#### Check your understanding:
**A)** Set down the Thorpe biography word for word, starting at "American legal scholar, historian, and" and ending at "1885 to 1898.".
**B)** Using the Thorpe biography, say whether each statement agrees with it. Give yes or no for each and quote the deciding words. (i) Thorpe was admitted to the Pennsylvania bar in 1885. (ii) Thorpe died in Swampscott, Massachusetts. (iii) Thorpe's summer estate was on Lake Ontario.

#### Source passage:
· · · · ·

American legal scholar, historian, and political scientist (1857–1926)

Francis Newton Thorpe (1857–1926) was an American legal scholar, historian, political scientist, and Professor of Constitutional History at the University of Pennsylvania.

==Biography==
Francis Newton Thorpe was born in the town of Swampscott, Massachusetts on April 16, 1857. He was descended from early settlers of Plymouth, MA and Boston, MA and Litchfield and Norwich, Connecticut. He received his primary education at North East Academy and his high school education at Lake Shore Seminary. He attended Syracuse University and pursued graduate studies at the University of Pennsylvania, where, at the age of 28, he became a University Fellow, holding the title of Professor of American Constitutional History from 1885 to 1898.

An active member of the Pennsylvania Historical Society and leading member of the American Historical Association, Thorpe was admitted to the Pennsylvania bar in 1885. He married Marion Haywood Shreve on July 4, 1895. Describing the scholar's personal life, the Book News added that "In addition to his varied literary interests Mr. Thorpe, like many other sane people is fond of outdoor life and spends half of the year at his summer home... entertaining his friends... on a beautiful estate... called Indian Arrow Vineyards, on Lake Erie." Thorpe also owned a winter home in Mount Holly, NJ.

He died in Pittsburgh on May 8, 1926.

==State constitutions==
Thorpe's scholarship on state constitutions remains some of the most influential and foundational work in the field of state constitutional development. The current NBER/Maryland State Constitutions Project relied heavily on Thorpe's The Federal and State Constitutions, Colonial Charters, and the Organic Laws of the State, Territories, and Colonies; Now or heretofore Forming the United States of America. (Gov't Printing Office. Washington, D.C. 1909).

==Publications==
Thorpe served as chief editor of the History of North America Project conducted by the University of Pennsylvania and wrote or edited several scholarly books:
- The Constitutional History of the American People; A (State) Constitutional History of the American People 1776–1850
- A (social and political) History of the American People
- A School History of the United States
- The Government of the People of the United States
- A Course in Civil Government; Benjamin Franklin and the University of Pennsylvania
- The Life of William Pepper Provost of the University of Pennsylvania
- The Spoils of Empire
- The Divining Rod
- A Short Constitutional History of the United States
- The Civil war: the national view
- The Federal and State constitutions: colonial charters, and other organic laws of the states, territories, and colonies now or heretofore forming the United States of America
- The Constitutional History of the United States: 1765–1788
- The Louisiana purchase and the westward movement (coauthor)
In addition to his scholarly work, Thorpe also contributed to Harper's Magazine.

· · · · ·

#### Data under study:
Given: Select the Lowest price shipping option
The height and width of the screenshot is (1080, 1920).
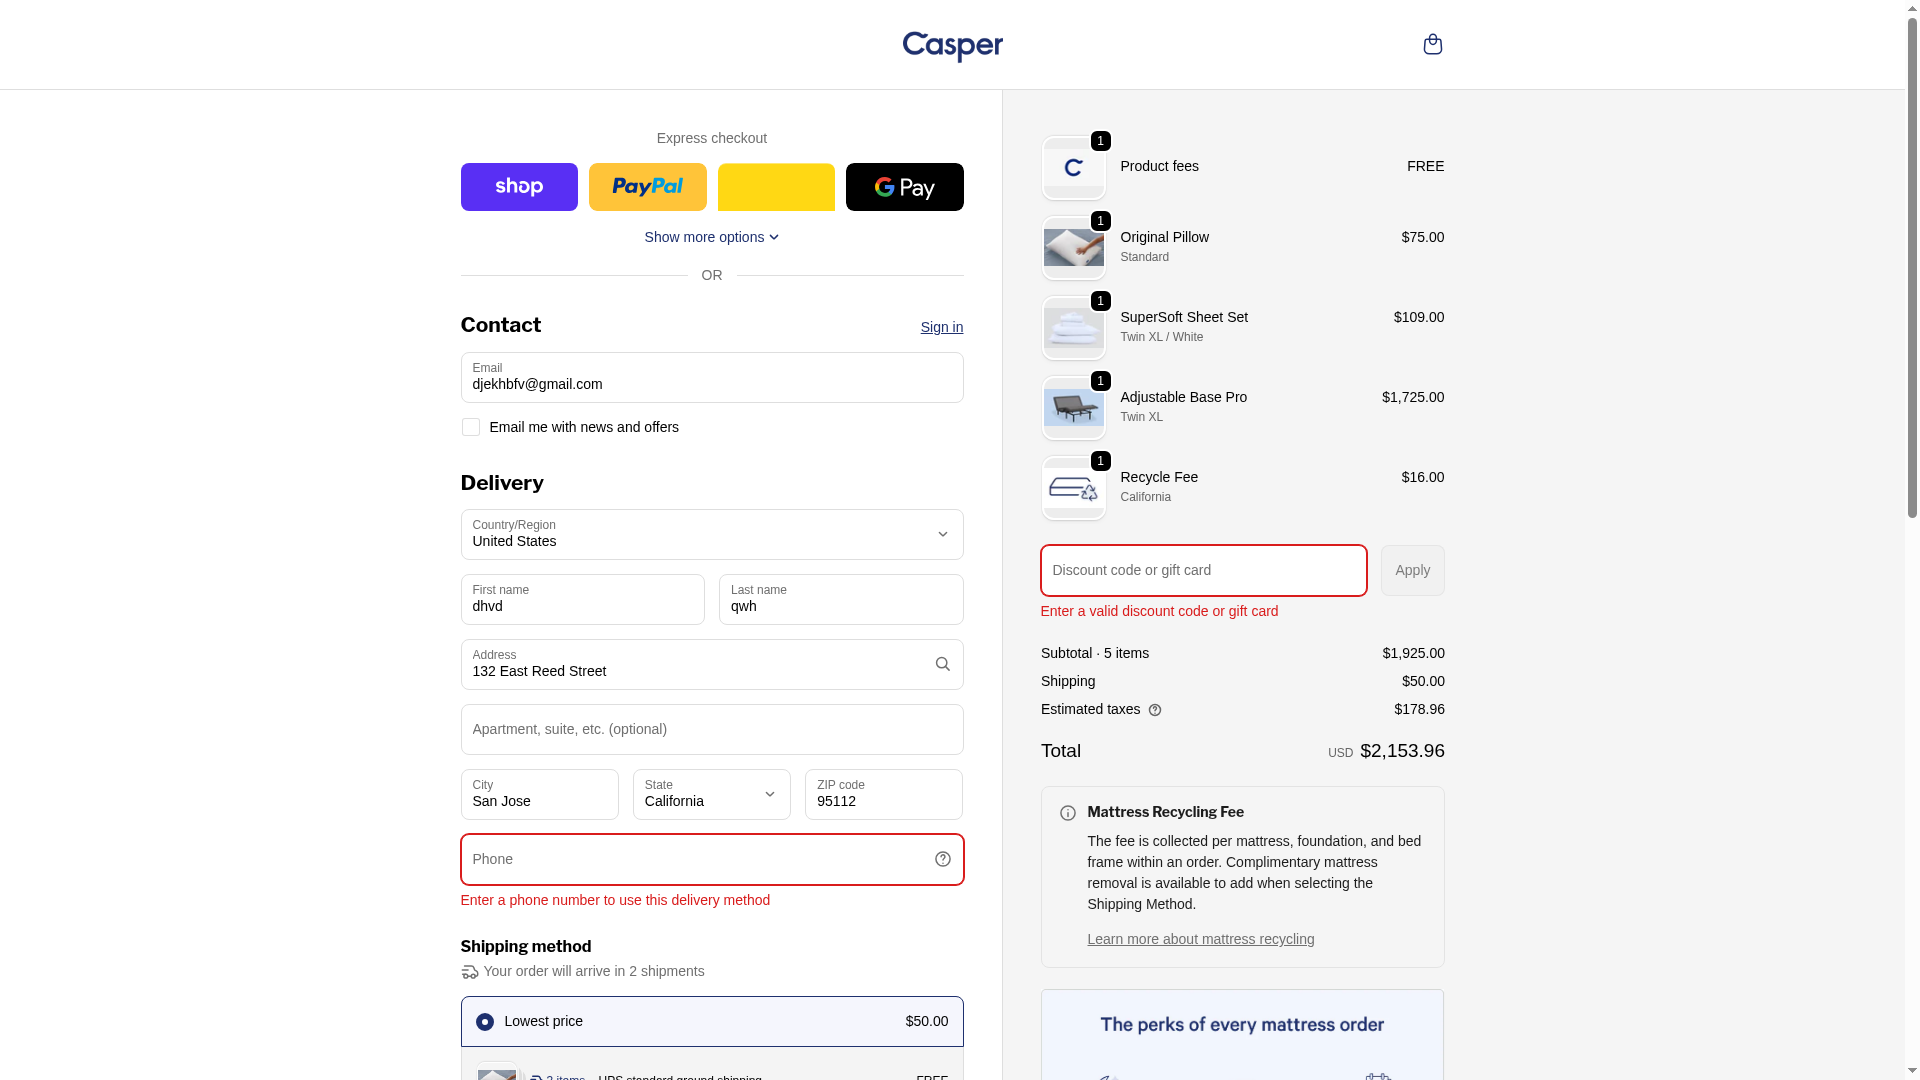Looking at the screenshot, I should (485, 1021).
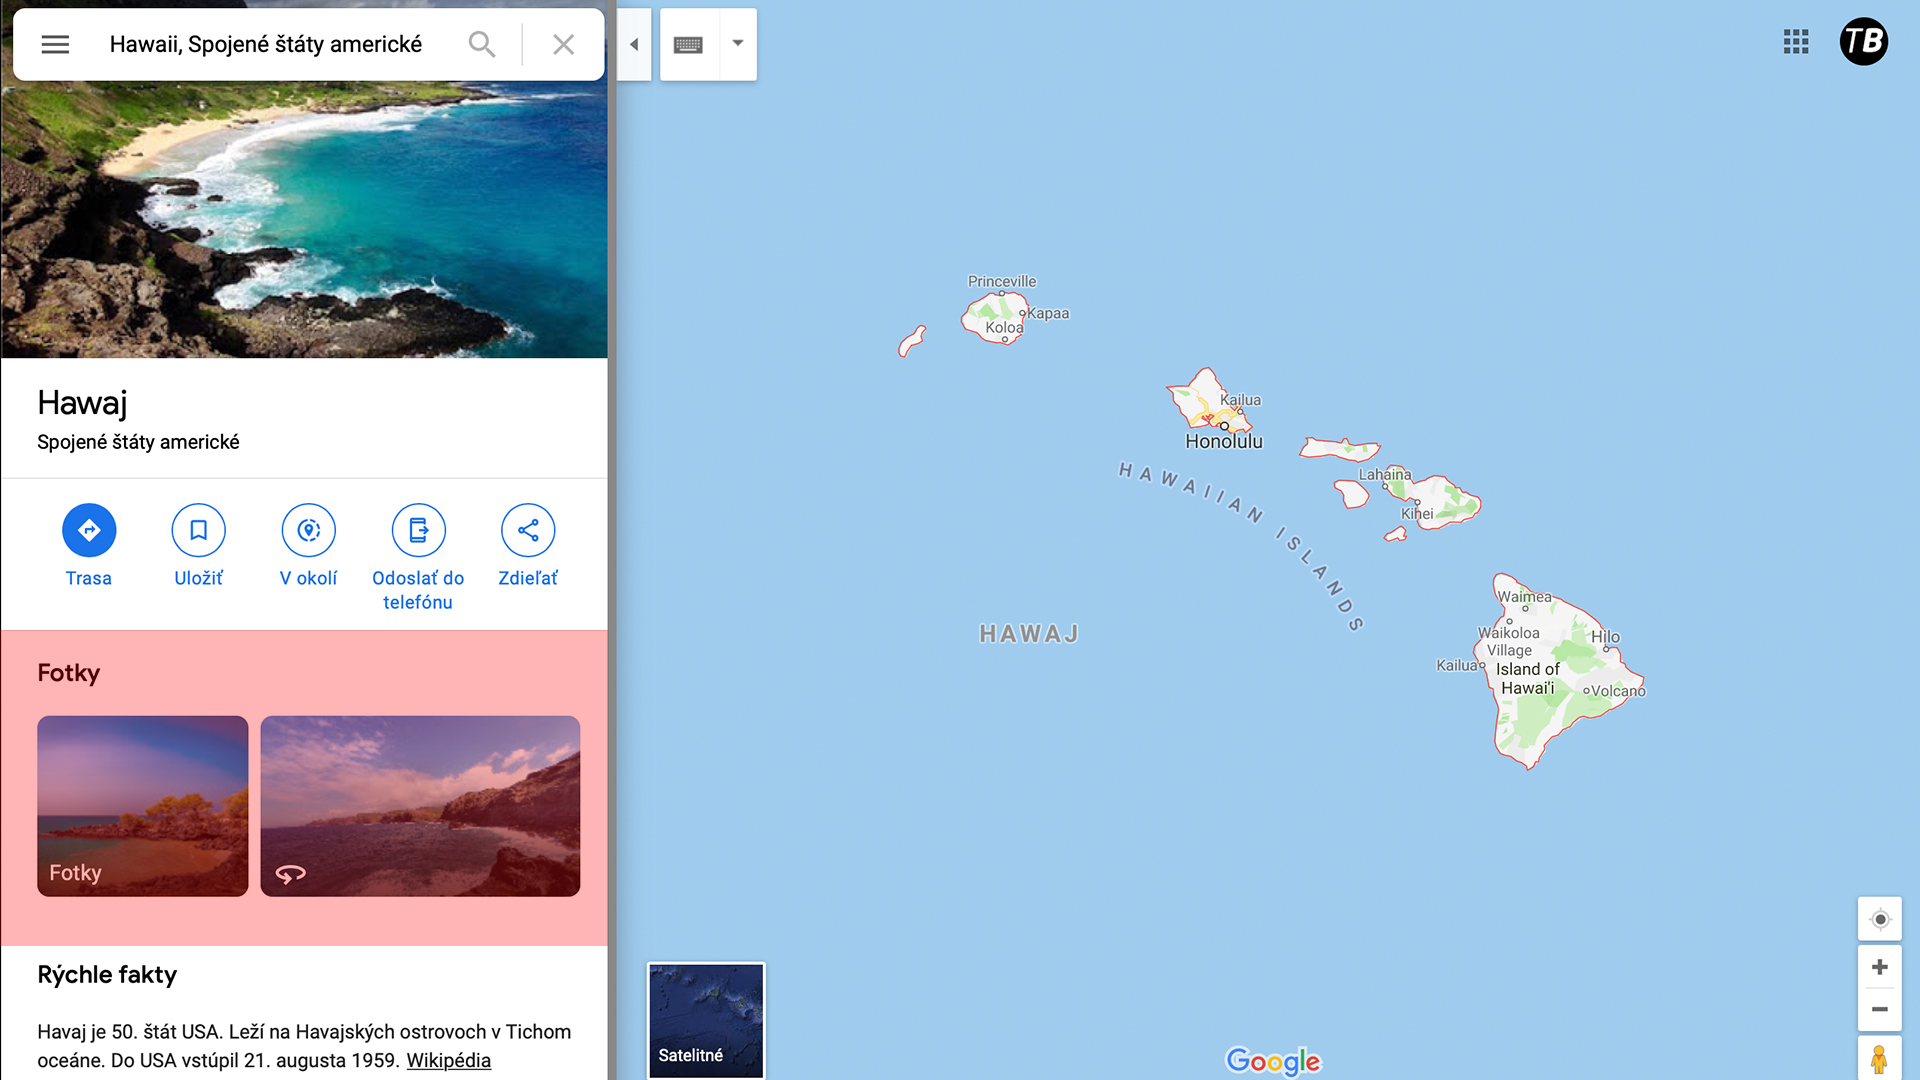The width and height of the screenshot is (1920, 1080).
Task: Open the hamburger main menu
Action: click(x=55, y=44)
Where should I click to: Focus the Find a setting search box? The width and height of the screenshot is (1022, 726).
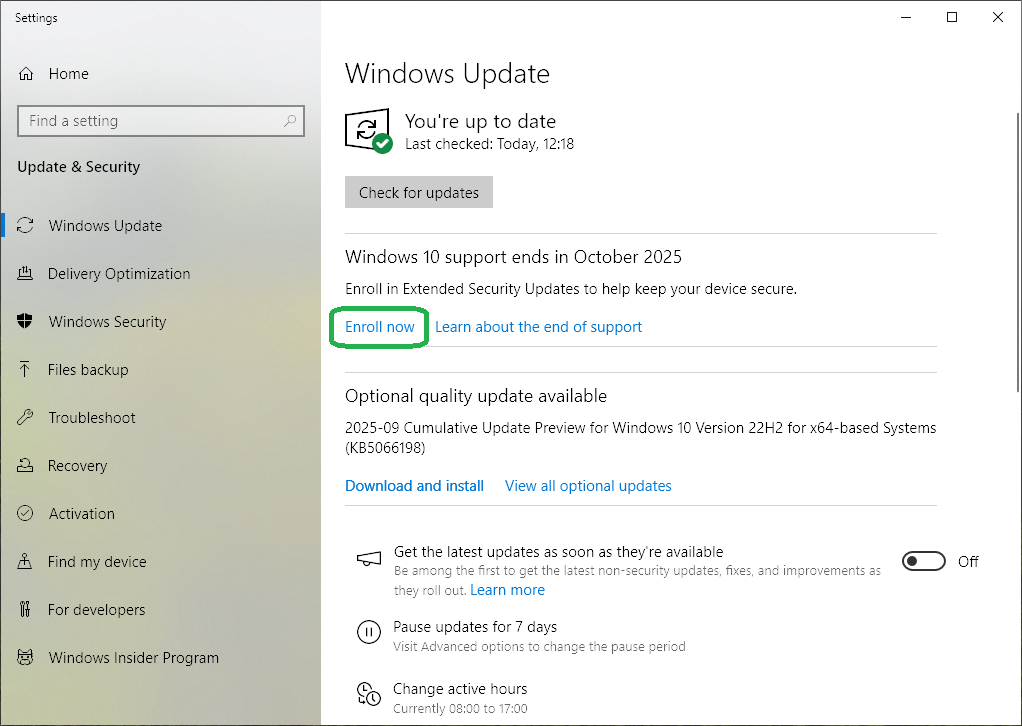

· · · · ·

#### Results in order:
**A)**
American legal scholar, historian, and political scientist (1857–1926)

Francis Newton Thorpe (1857–1926) was an American legal scholar, historian, political scientist, and Professor of Constitutional History at the University of Pennsylvania.

==Biography==
Francis Newton Thorpe was born in the town of Swampscott, Massachusetts on April 16, 1857. He was descended from early settlers of Plymouth, MA and Boston, MA and Litchfield and Norwich, Connecticut. He received his primary education at North East Academy and his high school education at Lake Shore Seminary. He attended Syracuse University and pursued graduate studies at the University of Pennsylvania, where, at the age of 28, he became a University Fellow, holding the title of Professor of American Constitutional History from 1885 to 1898.

**B)**
(i) Yes: "Thorpe was admitted to the Pennsylvania bar in 1885."
(ii) No: "He died in Pittsburgh on May 8, 1926."
(iii) No: "called Indian Arrow Vineyards, on Lake Erie."